TEKS BACAAN →
+===+
Tidak hanya membeli, dalam mencari barang bekas, mereka juga kerap menawarkan dengan cara barter. Mereka sering menawarkan barang bekas dengan menukarnya dengan minyak tanah atau bahan-bahan dapur, seperti bawang merah.
Tak sampai sehari penuh, jika gerobaknya sudah dirasa penuh dengan barang bekas, pemulung menghentikan aktivitasnya. Artinya, barang buruannya yang terkumpul itu dapat menghasilkan uang lumayan untuk menyambung hidup.
“Kayaknya saya bisa dapat Rp 50 ribu,” ungkap Yasin (22) pemulung yang tinggal di kampung Gempol, Kramatwatu, tanpa menyebutkan berapa kilogram barang bekas yang diperolehnya.
Menurutnya, ia mendapatkan barang bekas dengan berkeliling ke perumahan-perumahan yang ada di kawasan Serdang, Kramatwatu hingga Waringinkurung. Kawasan ini menjadi favorit karena setiap harinya barang yang dicari Yasin banyak terdapat di kawasan itu. Selain itu, di kawasan tersebut, Yasin sudah dikenal warga setempat.
“Saya biasa ngeloroh (memungut barang bekas-red) di sana, karena sudah kenal dengan warga di sana. Satpam yang bertugas di sana juga baik-baik, karena mempermudah saya masuk ke perumahan,” ungkap Yasin, yang sedang beristirahat di bawah pohon rindang di pinggir Jalan Raya Serang-Cilegon.
Setelah dirasa cukup beristirahat, Yasin bergegas menuju lapak barang bekas untuk menjual barang buruannya itu. Setelah sampai ia langsung menurunkan bawaannya, kemudian dikelompokan sesuai dengan jenisnya, seperti kardus ia kumpulkan bersama kardus yang lain menjadi satu.

Lapak Barang Bekas
Sekira pukul 16.00 WIB, biasanya lapak barang bekas dipenuhi antrean pemulung yang siap menjual barang buruannya. Seperti yang terlihat di lapak barang bekas milik Suryana (26) di Kemang Serang. Menurutnya, sehari lapaknya menampung sekitar 8 kwintal atau sepadan dengan 800 kilogram barang bekas yang didapat pemulung. Dari jumlah tersebut, Suryana mengantongi untung hingga Rp 400 ribu. Dari keuntunganya itu, Suryana dapat menghidupi keluarganya dan 5 orang karyawan.
Setelah terkumpul melebihi 1 ton, Suryana langsung mengirim barang bekas sesuai dengan jenisnya ke pabrik-pabrik daur ulang di Jakarta. “Kalau sudah banyak, langsung di kirim ke Jakarta. Biasanya setelah mengirim lapak kami jadi bersih tanpa tersisa. Namun, sampai sekarang, saya ngirim dengan menyewa mobil, maklum saya belum punya mobil losbak,” katanya.
+===+
KUMPULAN DATA →
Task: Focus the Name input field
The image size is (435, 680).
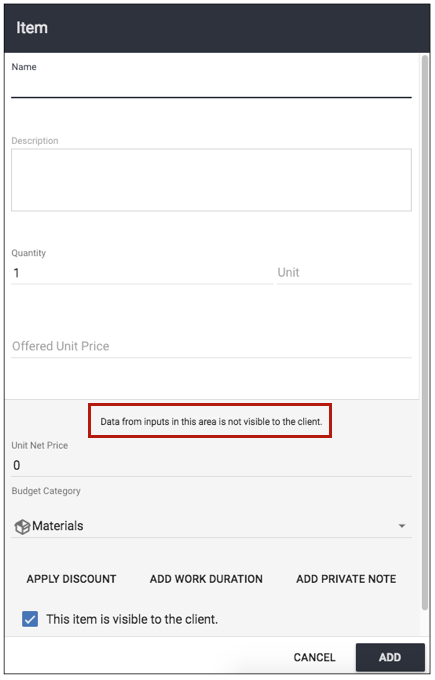Action: (x=211, y=87)
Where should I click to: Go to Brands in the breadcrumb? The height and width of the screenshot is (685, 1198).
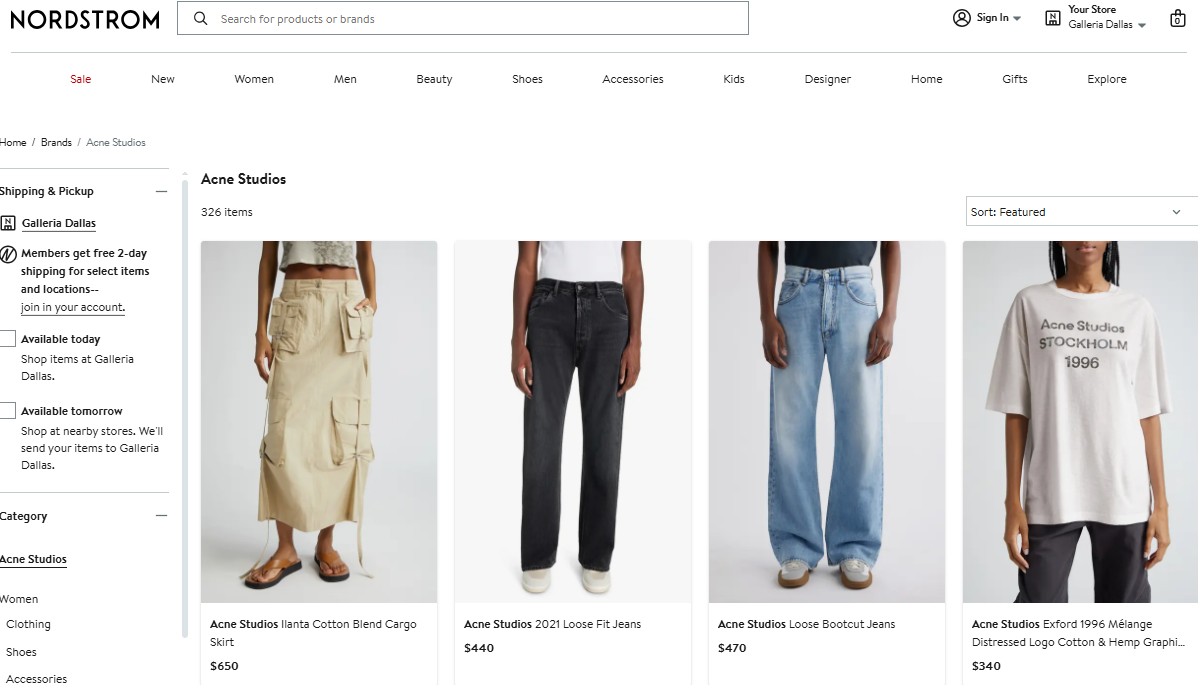(56, 142)
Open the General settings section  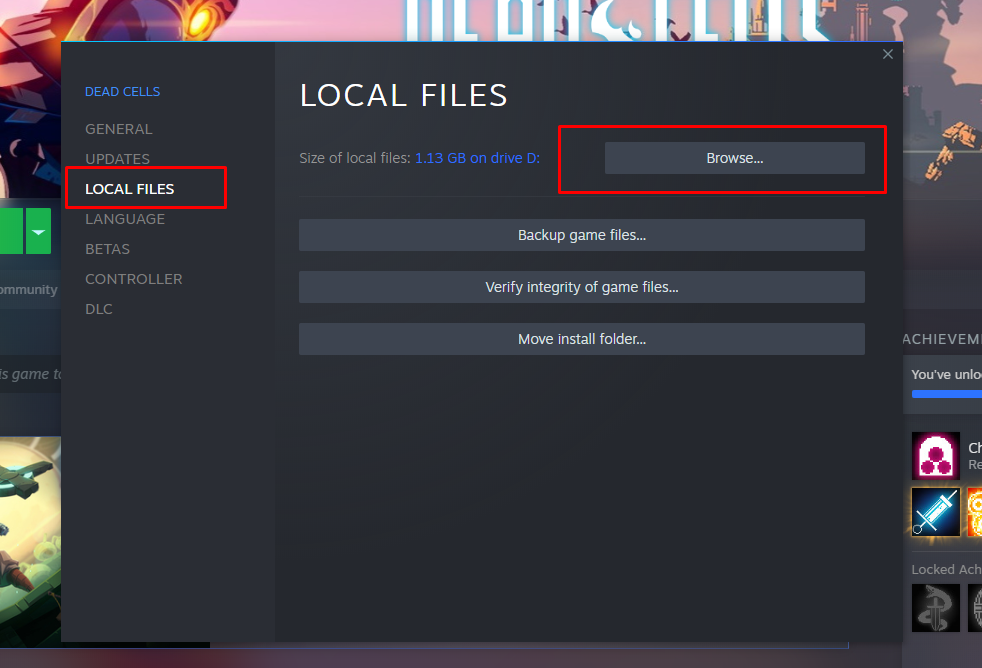119,129
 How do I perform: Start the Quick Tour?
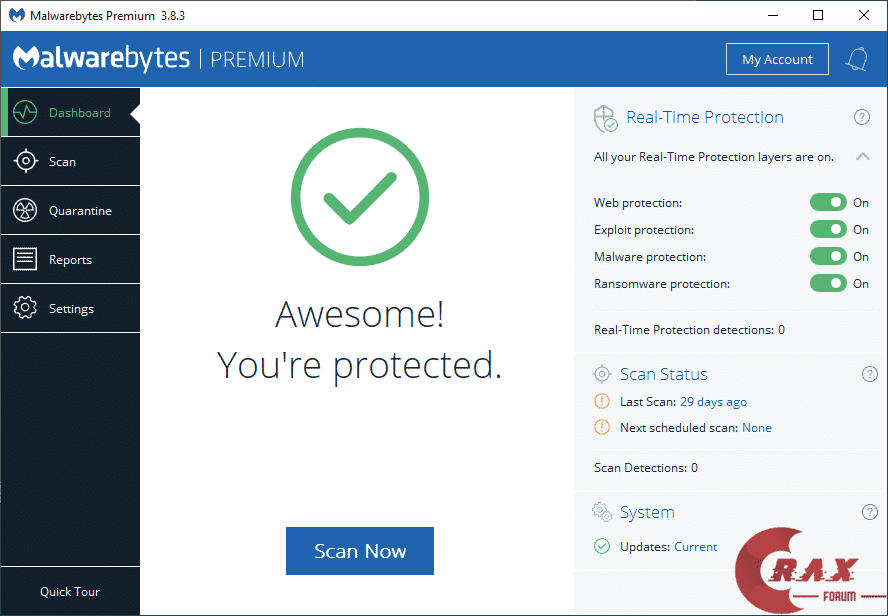pos(70,592)
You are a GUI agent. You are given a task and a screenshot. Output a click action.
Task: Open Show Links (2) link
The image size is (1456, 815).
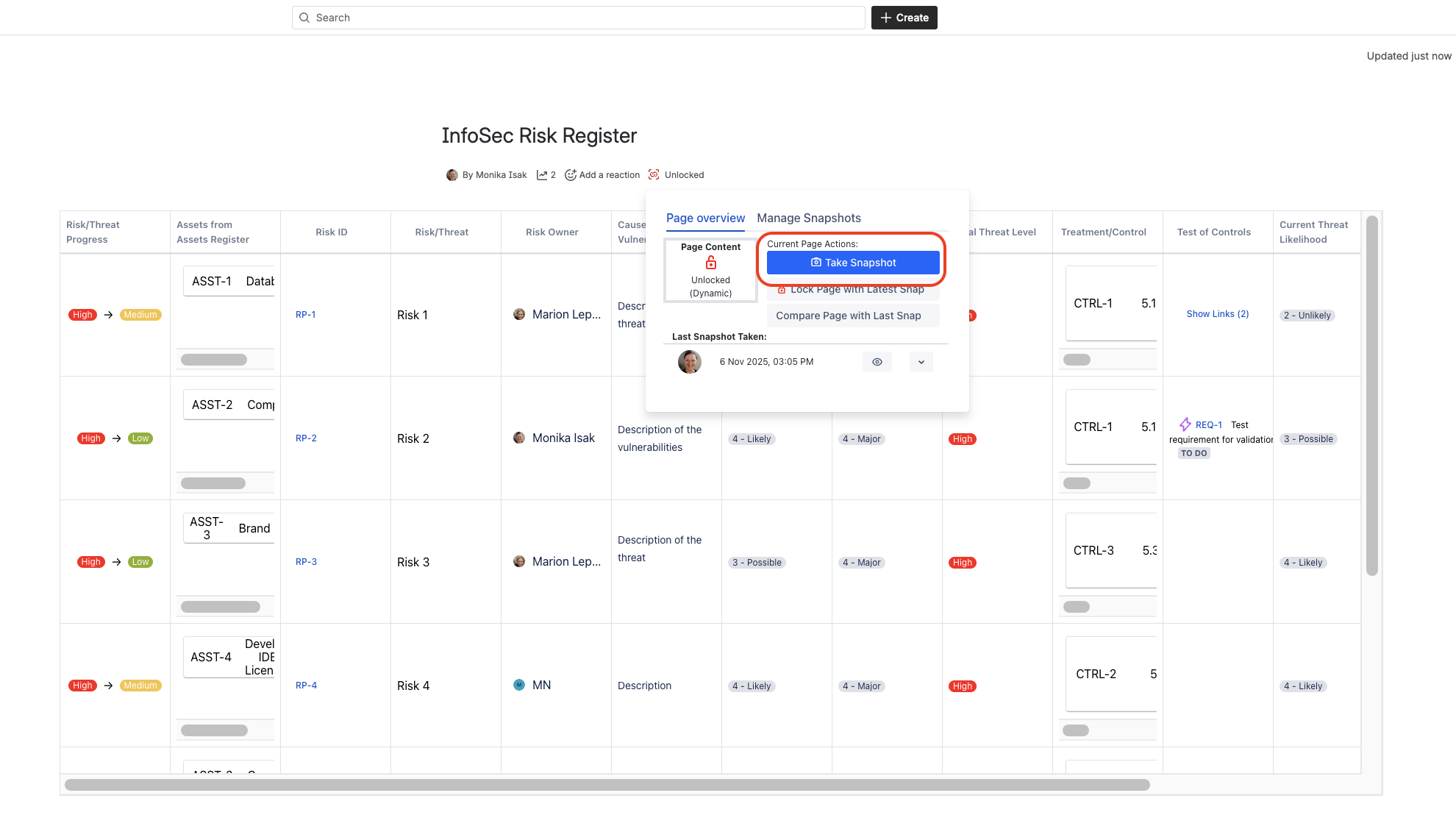[x=1217, y=314]
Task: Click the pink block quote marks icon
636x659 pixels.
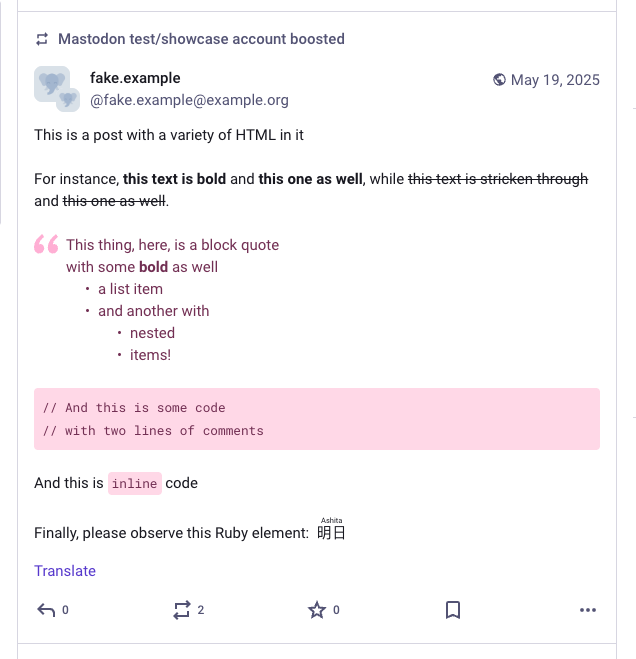Action: pos(46,244)
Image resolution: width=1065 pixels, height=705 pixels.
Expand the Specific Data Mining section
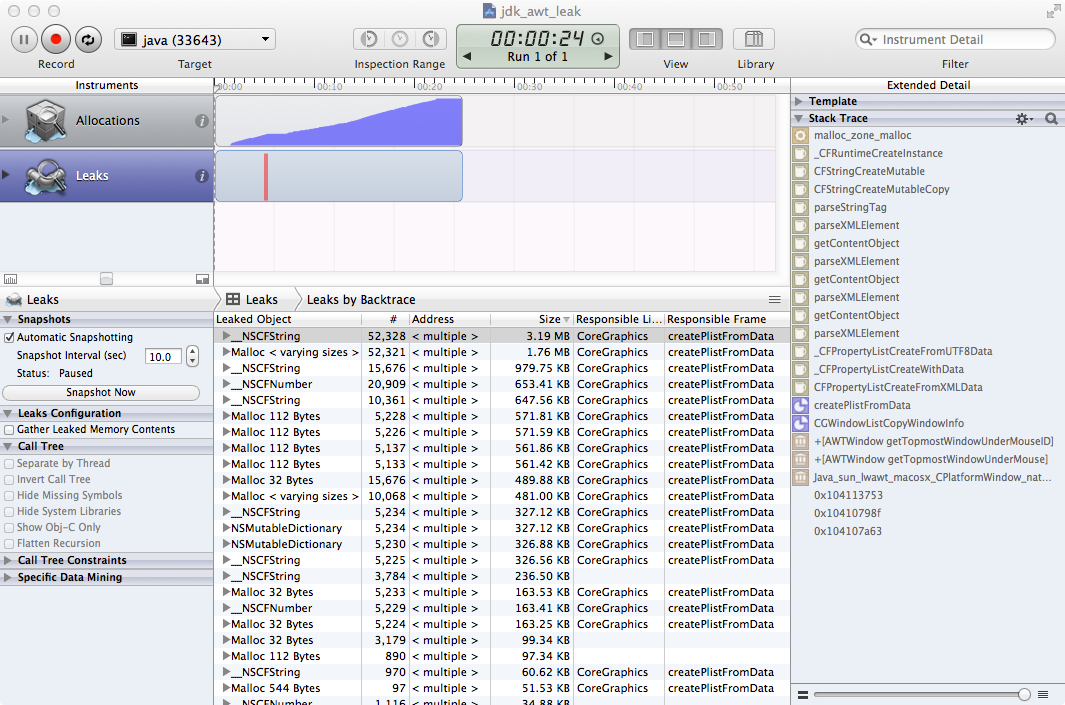click(9, 578)
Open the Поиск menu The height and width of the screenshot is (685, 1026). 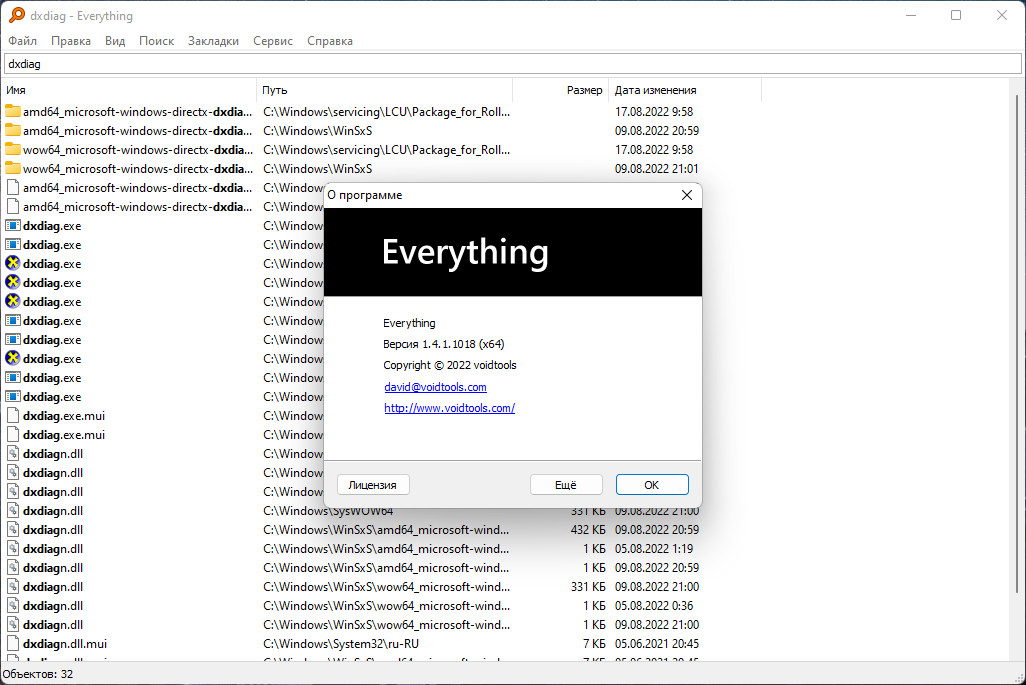click(156, 41)
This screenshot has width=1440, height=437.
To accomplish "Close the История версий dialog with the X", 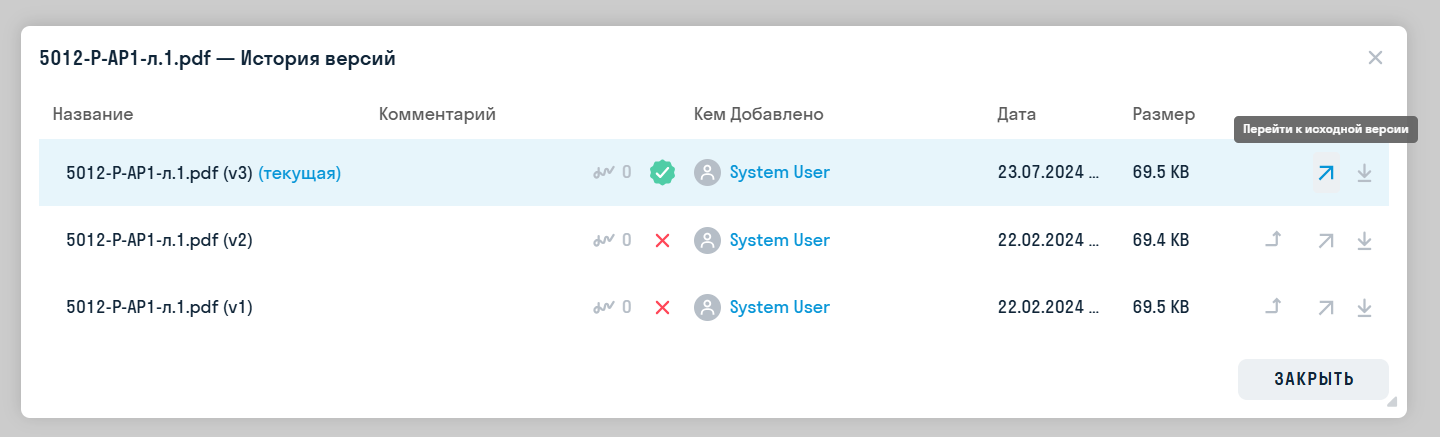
+===+
SOAL YANG DIPECAHKAN →
- a) Sebutkan semua kawasan perumahan yang dikelilingi Yasin untuk mendapatkan barang bekas menurut teks bacaan.
- b) Kutip tanpa perubahan bagian teks bacaan, mulai dari "Menurutnya, ia mendapatkan" terus ke bawah hingga "lain menjadi satu.".

DAFTAR JAWABAN →
- a) Serdang, Kramatwatu, Waringinkurung

- b)
Menurutnya, ia mendapatkan barang bekas dengan berkeliling ke perumahan-perumahan yang ada di kawasan Serdang, Kramatwatu hingga Waringinkurung. Kawasan ini menjadi favorit karena setiap harinya barang yang dicari Yasin banyak terdapat di kawasan itu. Selain itu, di kawasan tersebut, Yasin sudah dikenal warga setempat.
“Saya biasa ngeloroh (memungut barang bekas-red) di sana, karena sudah kenal dengan warga di sana. Satpam yang bertugas di sana juga baik-baik, karena mempermudah saya masuk ke perumahan,” ungkap Yasin, yang sedang beristirahat di bawah pohon rindang di pinggir Jalan Raya Serang-Cilegon.
Setelah dirasa cukup beristirahat, Yasin bergegas menuju lapak barang bekas untuk menjual barang buruannya itu. Setelah sampai ia langsung menurunkan bawaannya, kemudian dikelompokan sesuai dengan jenisnya, seperti kardus ia kumpulkan bersama kardus yang lain menjadi satu.